Michael Schenker steht schon seit langer Zeit im Schatten
seines erfolgreicheren Bruders Rudolf, der sich mit seinen SCORPIONS gerade auf
Abschiedstournee befindet. Das war nicht immer so, denn 1969 brauchte der
Ältere schon einiges an Überredungskunst, um den Talentierteren der beiden
neben einem gewissen Klaus Meine von COPERNICUS wegzulocken. Doch er blieb nur
ein Album und wurde nach der Tour mit UFO von den Briten verpflichtet, was ihm
viel Ruhm und den Aufstieg zum Gitarrenhelden brachte.

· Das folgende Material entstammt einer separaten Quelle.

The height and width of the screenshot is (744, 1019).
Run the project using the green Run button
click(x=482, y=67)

Doch die Schattenseiten wurden schnell spürbar, ausgelaugt vom Stress, dem
ewigen Zwist mit Sänger Phil Mogg und
Alkoholproblemen kehrte er 1978 der Formation den Rücken. Zu jener Zeit stieg
ULI JON ROTH bei den Hannoveranern aus, so dass Michael Schenker erneut bei
seinem Bruder anheuerte. Geschäftlich wieder ein guter Zug, scherte die
scheidende Legende damals auf die Überholspur im Hardrock aus. Doch es
entstanden nur drei Songs, bevor der heute noch aktive Mathias Jabs den Posten
übernahm und Schenker die MICHAEL SCHENKER GROUP aus der Taufe hob.

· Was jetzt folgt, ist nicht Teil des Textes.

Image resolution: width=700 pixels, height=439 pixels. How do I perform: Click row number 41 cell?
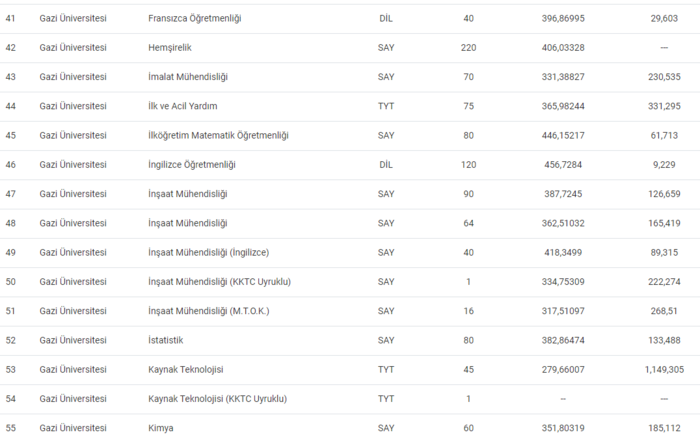(x=11, y=19)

Die war musikalisch ähnlich unterwegs, nur verspielter in Arrangements und
Strukturen und erspielte sich schnell einen guten Ruf, ohne je den großen
Durchbruch zu schaffen. Vor allem die drei ersten Alben wurden von den
Kritikern gelobt, in der Phase spielte die Band auch im Rockpalast. Der
Mitschnitt von dem Auftritt ist nun als DVD unter dem Titel „Rockpalast:
Hardrock Legends Vol 2.“ erhältlich. Ende der Achtziger folgte dann mit Robin
McAuley der Versuch zugänglicher zu werden, anschließend gab es ein paar
Intermezzi bei UFO und Ende der Neunziger reformierte er die MICHAEL SCHENKER
GROUP unter ihrem ursprünglichen Namen, ohne jedoch an die alte Klasse anknüpfen
zu können.
Auf dieser DVD zeigt sich der Deutsche in seiner absoluten Blütezeit auf der Tour zum ersten Album. Das Konzert fand am 24. Januar 1981 in der Hamburger Markthalle statt. Somit liegt der Focus klar auf dem Debüt, welches fast komplett gespielt wurde. Dadurch fehlen leider auch Songs des ebenso starken Zweitwerks wie „Attack Of The Mad Axeman“, Ready To Rock“ und das geniale „On And On“, was aber nur ein kleiner Wermutstropfen ist. Am Ende kommen dann logischerweise die UFO-Klassiker zum Zuge.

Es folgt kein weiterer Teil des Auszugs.